Friday, November 6, 2009
Loneliness and Solitude
As a writer, I spend much of each day sitting by myself in front of my computer. Sometimes, I enjoy being alone and sometimes I don't. When we are alone there are two possibilities: we can feel lonely or we can enjoy solitude.
Loneliness and solitude are such different spiritual states that I consider them polar opposites. So,what's the difference? Loneliness is anxious and painful—it is a type of suffering of a wounded soul. Henri Nouwen wrote eloquently about the pain of loneliness, “[It is] that strange inner gnawing, that mental hunger, that unsettling unrest that makes us say, ‘I feel lonely.’ “
However, solitude is a contented aloneness. Solitude is peaceful and even joyful. Nouwen argued that a key movement of the spiritual life is from loneliness to solitude. Solitude is the “rest” that St. Augustine was pointing to when he wrote, "Our hearts are restless until they rest in thee, O Lord."

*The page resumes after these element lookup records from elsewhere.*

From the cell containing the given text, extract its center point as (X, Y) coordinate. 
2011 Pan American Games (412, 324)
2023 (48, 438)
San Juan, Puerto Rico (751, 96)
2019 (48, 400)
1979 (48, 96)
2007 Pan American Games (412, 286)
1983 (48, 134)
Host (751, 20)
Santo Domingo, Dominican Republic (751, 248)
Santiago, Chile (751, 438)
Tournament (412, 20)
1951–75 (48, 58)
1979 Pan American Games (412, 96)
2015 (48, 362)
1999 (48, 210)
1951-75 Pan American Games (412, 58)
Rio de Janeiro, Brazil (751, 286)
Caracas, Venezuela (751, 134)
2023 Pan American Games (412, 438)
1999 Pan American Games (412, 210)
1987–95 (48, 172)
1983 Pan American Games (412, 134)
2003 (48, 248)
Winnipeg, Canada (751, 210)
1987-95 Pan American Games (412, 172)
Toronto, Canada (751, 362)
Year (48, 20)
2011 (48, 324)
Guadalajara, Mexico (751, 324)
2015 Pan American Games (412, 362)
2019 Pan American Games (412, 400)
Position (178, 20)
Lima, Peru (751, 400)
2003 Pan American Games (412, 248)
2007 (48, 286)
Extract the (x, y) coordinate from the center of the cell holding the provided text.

Even though I associate solitude with certain places where I am alone, the most important solitude is an inner spiritual state that we can carry with us wherever we go. To cultivate this inner solitude I find it necessary to withdraw from the busyness of daily life from time to time. However, withdrawing by itself will not create solitude-- solitude is the byproduct of a soul at peace with itself.